BookMark: Thought for the day

The BookMark blog offers a personal perspective on life from a 49-year old who lives in the Cambridgeshire Fens and works in London.

Wednesday, October 17, 2007

Keeping it in perspective

Our son, Sam, came home from school this afternoon and showed me his art book. He is at Soham Village College and wasn't keen on the art teacher last year who just loved himself soooooh much. He isn't much better this year but at least they're doing some interesting things.

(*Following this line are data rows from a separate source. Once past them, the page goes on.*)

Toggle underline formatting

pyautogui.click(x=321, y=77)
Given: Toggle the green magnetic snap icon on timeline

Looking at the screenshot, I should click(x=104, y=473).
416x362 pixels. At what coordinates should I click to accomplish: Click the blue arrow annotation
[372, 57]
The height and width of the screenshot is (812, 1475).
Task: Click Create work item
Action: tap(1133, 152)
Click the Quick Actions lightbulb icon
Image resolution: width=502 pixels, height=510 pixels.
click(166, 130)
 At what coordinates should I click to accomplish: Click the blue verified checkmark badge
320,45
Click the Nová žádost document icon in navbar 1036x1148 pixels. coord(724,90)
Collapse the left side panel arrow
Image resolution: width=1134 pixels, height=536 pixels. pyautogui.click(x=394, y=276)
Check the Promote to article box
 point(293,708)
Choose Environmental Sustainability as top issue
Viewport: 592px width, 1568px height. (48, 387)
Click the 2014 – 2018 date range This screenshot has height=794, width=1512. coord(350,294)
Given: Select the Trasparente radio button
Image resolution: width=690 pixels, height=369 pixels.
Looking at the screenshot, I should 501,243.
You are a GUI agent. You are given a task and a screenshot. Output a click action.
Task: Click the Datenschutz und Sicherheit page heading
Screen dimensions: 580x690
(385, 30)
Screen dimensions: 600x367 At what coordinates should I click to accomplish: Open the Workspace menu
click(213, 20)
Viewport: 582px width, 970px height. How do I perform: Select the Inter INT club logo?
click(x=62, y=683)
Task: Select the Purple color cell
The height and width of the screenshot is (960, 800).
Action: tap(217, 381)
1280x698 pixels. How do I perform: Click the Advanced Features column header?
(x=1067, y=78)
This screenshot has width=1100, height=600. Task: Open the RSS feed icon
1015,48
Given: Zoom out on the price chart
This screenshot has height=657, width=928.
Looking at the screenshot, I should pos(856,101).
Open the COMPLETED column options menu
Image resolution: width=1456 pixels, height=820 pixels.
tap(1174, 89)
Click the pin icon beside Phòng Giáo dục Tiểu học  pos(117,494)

Today's lesson was all about the different uses of perspective in graphic design. I learned that you can have linear perspective, where, if you used lines, they would all meet at one point if you joined them up; perspective of scale when objects in the foregoround are drawn larger than the same kind of things in the distance; contour perspective when people or objects in the foreground block out or overlap part of the things bheind them; textural perspective where textures such as grass are clear and recognisable in the foreground but fuzzy or less distinct in the distance; finally aerial perspective when artists use paler or bluer colours for objects in the distance.

Not only did I learn more about perspective, it also took me right away from the IPA web loading I've been doing all day and helped me put things in their rightful perspective. Knowledge doesn't and shouldn't be confined to the work you do for money, but it's very easy to fall into a prison trap where the walls of your office are also the limits of your perspective.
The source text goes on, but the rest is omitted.